Problem requirements
For every line in the records below that contains the word "will", add one to a count, and report only that count.

(Entries taken from a collection)
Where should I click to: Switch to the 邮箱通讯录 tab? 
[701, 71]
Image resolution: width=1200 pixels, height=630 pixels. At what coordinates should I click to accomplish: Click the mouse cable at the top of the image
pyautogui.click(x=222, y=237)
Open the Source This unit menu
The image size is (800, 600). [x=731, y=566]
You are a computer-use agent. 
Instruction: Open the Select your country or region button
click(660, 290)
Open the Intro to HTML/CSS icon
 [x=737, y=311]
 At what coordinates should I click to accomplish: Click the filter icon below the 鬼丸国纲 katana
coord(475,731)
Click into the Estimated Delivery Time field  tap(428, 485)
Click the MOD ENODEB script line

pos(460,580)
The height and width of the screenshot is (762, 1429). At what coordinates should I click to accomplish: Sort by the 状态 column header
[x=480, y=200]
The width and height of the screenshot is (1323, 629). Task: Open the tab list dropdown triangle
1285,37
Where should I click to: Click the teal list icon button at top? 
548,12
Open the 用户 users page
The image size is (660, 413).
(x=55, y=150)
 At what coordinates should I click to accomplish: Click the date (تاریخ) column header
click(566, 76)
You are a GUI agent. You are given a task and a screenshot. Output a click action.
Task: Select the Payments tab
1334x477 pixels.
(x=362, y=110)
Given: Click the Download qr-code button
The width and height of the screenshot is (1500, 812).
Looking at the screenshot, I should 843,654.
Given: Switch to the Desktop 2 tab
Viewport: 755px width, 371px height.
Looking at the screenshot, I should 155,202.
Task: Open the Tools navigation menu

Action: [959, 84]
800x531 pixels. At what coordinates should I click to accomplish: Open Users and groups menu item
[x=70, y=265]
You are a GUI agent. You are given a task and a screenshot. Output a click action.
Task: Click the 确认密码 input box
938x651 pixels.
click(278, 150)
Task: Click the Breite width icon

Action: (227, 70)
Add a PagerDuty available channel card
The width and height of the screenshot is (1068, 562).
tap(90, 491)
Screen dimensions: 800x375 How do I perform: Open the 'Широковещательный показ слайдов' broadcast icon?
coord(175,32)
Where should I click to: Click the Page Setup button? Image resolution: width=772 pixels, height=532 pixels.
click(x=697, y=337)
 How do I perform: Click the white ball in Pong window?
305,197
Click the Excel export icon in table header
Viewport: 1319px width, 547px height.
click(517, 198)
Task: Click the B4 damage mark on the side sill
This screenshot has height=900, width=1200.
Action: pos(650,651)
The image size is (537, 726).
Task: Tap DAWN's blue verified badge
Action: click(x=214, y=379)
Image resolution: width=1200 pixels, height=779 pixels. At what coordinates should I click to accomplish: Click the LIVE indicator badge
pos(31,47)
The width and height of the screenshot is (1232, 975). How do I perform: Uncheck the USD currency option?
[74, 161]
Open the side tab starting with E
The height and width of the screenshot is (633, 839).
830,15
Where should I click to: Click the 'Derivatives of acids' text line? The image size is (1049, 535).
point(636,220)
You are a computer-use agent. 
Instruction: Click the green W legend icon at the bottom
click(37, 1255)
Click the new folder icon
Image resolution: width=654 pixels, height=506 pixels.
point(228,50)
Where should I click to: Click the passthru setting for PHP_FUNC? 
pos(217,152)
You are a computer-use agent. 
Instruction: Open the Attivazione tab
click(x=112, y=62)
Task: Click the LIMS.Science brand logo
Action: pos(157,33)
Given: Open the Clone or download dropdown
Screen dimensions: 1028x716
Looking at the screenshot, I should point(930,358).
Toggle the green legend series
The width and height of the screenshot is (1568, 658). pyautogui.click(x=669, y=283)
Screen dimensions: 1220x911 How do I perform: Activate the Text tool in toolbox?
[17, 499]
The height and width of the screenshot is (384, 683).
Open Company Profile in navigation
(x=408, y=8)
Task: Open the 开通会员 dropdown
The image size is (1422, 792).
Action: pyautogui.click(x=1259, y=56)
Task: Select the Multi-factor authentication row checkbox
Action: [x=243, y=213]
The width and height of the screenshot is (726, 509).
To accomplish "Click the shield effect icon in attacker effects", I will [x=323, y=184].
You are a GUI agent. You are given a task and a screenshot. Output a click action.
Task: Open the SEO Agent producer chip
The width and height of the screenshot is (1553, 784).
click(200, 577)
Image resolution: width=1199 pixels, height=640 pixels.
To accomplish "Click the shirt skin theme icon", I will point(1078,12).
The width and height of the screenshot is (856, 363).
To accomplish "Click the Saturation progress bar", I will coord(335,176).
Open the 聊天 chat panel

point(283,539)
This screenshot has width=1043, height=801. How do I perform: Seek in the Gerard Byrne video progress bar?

Response below
3